‘It will drive the entire market’: Texas supply chain industries brace for Trump tariffs
As new tariffs loom, Texas’ supply chain industry is bracing for an uncertain trade landscape.
Since his inauguration, President Trump has sent shock waves through the global trade community with announcement of new tariffs
The Trump administration imposed a 10% tariff on all Chinese goods earlier this month. Plans for additional duties have also made headlines.
On Monday, the Trump administration announced a 25% tariff on aluminium and steel imports, which is slated to go into effect on March 12. About half of the aluminium used in the United States is imported, the majority from Canada.
Tariffs on Mexico and Canada, which were delayed for 30 days on Feb. 3, are set to go into effect early next month. The 25% tariffs on almost all imports from Mexico and Canada are expected to raise prices for consumers across the country. Costs for cars, clothing, groceries — even tacos — could go up.

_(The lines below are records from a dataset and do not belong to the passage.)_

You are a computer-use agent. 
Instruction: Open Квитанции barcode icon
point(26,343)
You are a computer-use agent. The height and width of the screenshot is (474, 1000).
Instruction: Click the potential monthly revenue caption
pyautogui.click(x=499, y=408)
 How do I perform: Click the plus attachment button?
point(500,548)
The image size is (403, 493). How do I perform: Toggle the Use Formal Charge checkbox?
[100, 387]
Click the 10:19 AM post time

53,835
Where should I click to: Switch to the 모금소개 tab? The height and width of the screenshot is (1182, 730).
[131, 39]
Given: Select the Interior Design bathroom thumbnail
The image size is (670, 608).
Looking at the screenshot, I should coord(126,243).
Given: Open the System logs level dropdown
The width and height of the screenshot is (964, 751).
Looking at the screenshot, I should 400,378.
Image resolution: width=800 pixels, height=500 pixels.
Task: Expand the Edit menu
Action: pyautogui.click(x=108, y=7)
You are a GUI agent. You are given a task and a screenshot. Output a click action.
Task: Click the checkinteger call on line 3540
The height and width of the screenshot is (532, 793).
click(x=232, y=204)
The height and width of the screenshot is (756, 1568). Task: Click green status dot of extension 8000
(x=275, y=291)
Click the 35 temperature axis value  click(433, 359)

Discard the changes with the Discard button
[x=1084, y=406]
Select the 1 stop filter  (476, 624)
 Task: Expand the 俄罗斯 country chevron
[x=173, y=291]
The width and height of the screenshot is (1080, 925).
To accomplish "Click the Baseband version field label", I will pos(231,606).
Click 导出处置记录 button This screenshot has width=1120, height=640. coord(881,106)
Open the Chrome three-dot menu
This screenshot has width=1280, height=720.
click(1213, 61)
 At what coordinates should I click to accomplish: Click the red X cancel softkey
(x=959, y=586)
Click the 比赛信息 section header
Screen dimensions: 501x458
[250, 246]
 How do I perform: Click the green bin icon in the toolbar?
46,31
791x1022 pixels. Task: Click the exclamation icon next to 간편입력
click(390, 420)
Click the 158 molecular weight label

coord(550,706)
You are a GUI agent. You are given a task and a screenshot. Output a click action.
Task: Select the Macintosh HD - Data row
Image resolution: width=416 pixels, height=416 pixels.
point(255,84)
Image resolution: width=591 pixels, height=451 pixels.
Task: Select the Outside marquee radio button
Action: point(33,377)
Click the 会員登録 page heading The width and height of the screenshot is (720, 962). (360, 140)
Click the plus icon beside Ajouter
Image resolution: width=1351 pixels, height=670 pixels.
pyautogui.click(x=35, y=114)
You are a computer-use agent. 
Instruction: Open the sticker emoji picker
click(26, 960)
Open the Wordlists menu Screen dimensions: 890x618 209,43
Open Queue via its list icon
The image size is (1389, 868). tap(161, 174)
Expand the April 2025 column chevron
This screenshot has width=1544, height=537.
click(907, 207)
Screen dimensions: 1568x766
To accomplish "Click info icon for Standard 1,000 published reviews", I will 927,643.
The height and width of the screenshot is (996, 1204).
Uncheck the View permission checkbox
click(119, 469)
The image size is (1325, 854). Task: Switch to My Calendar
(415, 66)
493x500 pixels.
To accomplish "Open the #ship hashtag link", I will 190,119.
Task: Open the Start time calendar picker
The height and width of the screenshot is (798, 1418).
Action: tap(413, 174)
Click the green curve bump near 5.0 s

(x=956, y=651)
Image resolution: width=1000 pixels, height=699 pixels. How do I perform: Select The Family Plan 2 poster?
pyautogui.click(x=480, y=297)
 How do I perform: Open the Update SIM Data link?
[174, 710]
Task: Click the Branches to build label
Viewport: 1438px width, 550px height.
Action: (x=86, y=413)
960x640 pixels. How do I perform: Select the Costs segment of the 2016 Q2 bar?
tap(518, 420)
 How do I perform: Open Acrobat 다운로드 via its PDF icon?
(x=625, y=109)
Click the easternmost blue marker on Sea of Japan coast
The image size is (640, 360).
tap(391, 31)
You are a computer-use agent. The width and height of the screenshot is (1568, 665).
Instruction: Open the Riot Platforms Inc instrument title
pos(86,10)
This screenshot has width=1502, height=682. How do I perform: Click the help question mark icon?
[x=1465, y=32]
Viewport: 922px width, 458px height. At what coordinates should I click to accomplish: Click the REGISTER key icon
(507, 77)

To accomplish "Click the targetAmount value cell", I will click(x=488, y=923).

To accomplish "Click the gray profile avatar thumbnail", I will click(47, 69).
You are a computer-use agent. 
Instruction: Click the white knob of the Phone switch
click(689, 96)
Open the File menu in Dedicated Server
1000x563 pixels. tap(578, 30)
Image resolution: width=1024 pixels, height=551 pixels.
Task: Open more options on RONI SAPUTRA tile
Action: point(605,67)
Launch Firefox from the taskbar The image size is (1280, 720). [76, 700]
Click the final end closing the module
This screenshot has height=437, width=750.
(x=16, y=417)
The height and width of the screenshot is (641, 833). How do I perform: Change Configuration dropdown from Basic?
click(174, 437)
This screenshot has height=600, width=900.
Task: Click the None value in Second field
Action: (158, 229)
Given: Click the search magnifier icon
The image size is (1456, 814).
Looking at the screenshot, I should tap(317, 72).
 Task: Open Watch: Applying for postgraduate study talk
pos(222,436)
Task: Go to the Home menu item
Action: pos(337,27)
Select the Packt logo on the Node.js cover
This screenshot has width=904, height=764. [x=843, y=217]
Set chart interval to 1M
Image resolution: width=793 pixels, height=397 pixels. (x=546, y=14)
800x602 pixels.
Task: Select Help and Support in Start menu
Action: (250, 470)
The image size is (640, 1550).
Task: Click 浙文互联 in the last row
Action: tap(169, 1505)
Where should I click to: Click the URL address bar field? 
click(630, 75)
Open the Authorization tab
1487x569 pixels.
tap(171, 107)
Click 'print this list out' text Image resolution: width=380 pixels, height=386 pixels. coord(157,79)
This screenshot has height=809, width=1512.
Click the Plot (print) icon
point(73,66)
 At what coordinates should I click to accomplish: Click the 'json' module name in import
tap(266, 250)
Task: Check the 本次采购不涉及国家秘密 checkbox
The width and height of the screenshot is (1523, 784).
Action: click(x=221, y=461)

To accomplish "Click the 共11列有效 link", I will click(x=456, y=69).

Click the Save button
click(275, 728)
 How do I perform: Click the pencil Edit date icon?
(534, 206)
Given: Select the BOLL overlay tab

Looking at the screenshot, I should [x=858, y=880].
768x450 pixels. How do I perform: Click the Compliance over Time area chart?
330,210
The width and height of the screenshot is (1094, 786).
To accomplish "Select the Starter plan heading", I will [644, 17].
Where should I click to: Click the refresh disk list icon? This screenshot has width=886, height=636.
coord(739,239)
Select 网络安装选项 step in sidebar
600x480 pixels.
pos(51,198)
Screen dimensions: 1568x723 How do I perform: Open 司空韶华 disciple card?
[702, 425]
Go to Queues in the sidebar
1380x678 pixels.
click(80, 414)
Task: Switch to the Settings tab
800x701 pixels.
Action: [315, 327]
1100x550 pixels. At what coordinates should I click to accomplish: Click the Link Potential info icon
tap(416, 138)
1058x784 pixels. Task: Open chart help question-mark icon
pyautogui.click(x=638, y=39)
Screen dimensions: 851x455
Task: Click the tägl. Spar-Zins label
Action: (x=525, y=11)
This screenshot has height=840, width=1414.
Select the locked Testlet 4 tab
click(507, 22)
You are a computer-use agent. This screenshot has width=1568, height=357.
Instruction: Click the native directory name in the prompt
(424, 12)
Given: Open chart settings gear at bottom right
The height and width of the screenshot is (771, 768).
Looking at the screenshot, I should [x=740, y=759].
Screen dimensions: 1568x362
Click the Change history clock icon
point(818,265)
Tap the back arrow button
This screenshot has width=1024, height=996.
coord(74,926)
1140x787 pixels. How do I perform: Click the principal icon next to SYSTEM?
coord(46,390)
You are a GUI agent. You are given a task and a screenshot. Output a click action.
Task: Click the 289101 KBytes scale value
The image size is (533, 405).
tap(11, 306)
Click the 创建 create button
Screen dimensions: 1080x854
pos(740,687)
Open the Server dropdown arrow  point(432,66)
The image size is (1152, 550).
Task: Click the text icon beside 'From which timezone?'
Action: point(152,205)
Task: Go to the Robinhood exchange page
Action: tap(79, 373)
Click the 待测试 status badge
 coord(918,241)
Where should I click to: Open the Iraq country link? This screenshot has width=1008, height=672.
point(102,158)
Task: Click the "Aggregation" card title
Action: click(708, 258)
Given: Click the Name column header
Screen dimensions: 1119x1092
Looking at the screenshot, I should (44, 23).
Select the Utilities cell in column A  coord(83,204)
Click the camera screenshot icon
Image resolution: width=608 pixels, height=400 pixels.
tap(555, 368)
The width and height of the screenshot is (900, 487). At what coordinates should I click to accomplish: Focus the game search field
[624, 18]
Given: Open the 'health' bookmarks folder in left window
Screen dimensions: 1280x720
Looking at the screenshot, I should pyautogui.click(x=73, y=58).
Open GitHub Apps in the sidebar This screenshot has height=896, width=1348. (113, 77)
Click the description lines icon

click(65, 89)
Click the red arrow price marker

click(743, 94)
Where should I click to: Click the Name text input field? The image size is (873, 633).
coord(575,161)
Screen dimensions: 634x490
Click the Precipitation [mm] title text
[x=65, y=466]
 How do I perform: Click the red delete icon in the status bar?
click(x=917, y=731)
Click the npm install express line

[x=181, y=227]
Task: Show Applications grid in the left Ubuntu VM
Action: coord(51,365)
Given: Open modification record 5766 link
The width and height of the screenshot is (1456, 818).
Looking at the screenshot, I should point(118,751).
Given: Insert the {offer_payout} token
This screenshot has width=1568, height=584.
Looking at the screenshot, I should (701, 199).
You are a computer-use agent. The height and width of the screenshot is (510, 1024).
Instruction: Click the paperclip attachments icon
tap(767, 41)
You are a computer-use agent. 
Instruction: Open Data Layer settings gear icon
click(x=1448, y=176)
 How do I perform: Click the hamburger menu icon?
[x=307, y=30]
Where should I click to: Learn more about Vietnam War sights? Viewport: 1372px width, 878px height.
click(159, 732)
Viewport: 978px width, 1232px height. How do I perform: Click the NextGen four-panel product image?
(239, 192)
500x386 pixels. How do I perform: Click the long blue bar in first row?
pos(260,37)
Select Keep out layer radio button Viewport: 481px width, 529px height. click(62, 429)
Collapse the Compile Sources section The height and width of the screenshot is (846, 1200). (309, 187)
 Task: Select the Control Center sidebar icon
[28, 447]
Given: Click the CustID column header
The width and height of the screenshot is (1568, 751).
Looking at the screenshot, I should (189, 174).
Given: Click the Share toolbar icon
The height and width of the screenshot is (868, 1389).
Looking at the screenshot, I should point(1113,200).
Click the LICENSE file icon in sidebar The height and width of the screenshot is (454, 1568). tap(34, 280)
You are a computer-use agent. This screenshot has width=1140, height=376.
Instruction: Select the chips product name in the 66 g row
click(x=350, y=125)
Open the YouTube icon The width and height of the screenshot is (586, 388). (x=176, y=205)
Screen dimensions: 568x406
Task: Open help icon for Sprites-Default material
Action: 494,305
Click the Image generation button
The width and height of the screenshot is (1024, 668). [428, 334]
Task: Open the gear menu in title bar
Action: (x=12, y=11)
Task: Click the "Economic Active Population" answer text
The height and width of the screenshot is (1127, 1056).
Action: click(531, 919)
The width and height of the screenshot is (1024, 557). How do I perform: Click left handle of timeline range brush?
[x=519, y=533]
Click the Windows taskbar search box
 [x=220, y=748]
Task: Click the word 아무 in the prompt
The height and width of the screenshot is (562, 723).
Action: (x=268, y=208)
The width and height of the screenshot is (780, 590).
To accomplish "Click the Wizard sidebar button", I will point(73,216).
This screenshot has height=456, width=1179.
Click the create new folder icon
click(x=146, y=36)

What are tariffs designed to do?
Beverly Mendoza, assistant professor of economics and finance at Stephen F. Austin State University in Nacogdoches, said tariffs are an economic tool used to limit free trade. Free trade typically allows for more competition in the market, making it cheaper to produce goods.
In theory, governments can use tariffs to discourage the import of goods that have negative effects on consumers, like cigarettes, she said.
Trump may be using the threat of new tariffs as a way to open negotiations with other countries. Texas Gov. Greg Abbott, a longtime Trump supporter, told CBS Texas the president is using tariffs as “a tactic to achieve another goal.”
The new duties on almost all imports from specific countries differ from the tariffs Trump enacted during his first term, most of which focused on China and were rolled out in waves.
Texas has the eighth-largest economy in the world. Mexico has been the state’s top trade partner for over 15 years. Trade between Texas and Mexico was worth over $292 billion in 2023; in that same year, Texas imported over $142 billion worth of goods from Mexico.
Mendoza said the state’s oil and gas industry will somewhat insulate the state from higher gas prices that tariffs could cause. The country’s top exporter, Texas exported over $139 billion of oil and gas alone in 2023.
Mendoza said higher costs for raw materials could make manufacturing more expensive. She said product shortages are also possible, depending on how companies decide to import goods once tariffs are in effect.
How could tariffs impact North Texas?
Supply chain support has become a major industry in North Texas over the past six years. Roughly 110 million square feet of new warehouse and distribution space was built in the Metroplex between 2019 and 2023. Some of the world’s largest companies, including Walmart, Amazon, Nestle, Tyson and LG Electronics, have distribution facilities in Fort Worth.
ITS Logistics, a third-party logistics company, opened a 1.1 million-square-foot distribution facility in north Fort Worth in 2023. Paul Brashier, the vice president of global supply chain at ITS, said the threat of tariffs is affecting the behavior of the entire transportation industry.
Brashier said companies are already moving goods in Canada to the U.S., but he expects tariffs to have the biggest impact on pieces of the supply chain in Mexico. He said companies will likely move goods in Mexico to Texas, and imports through the port of Houston could increase.
“That’s going to be a very hard, hard road to manage because adding additional capacity to operate in Mexico is very expensive and it’s very difficult to do quickly,” Brashier said.
ITS Logistics hasn’t seen a spike in inventory but is making contingency plans with clients in case tariffs on Mexico and Canada do go into effect. The company does not anticipate having to raise rates for its services.
Brashier said supply chain disruptions caused by tariffs will be “exponentially different” from those created by the COVID-19 pandemic, when the global logistics industry shut down.
Brashier said tariffs on China haven’t yet had a major effect on the U.S. supply chain, as most goods spend about six to eight weeks in transit between both nations. Though delayed, impacts will likely begin to emerge as China ramps up business activity after the Lunar New Year holiday season.
Negative impacts on shoppers, like higher prices, are also a worry.
“If the consumer is over extended due to additional costs from tariffs, that might limit people purchasing goods, and thus having to move them,” Brashier said.
John Esparza, president and CEO of the Texas Trucking Association, expects tariffs to put pressure on the country’s entire logistics industry.
“It will drive the entire market,” Esparza said. “Whatever happens as a result, we’re all in this together.”
Esparza said tariffs could lead to job creation if they prompt companies to reshore their operations. Reshoring could also stabilize prices for some goods, which are expected to rise if tariffs go into effect.
Despite the uncertain tariffs, Esparza said the future of Texas’ trucking industry is bright.
“There’s one thing that we can count on, and that has been the increase in the amount of freight that is moving across the state at any given day and at any given time,” Esparza said.
Over 2.9 million trucks crossed into the U.S. from Mexico at the Laredo border crossing in 2023, an almost 5% increase from 2022. Nearly 40% of the truck volume on the southern border is managed by the port of Laredo, according to the Bureau of Transportation Statistics.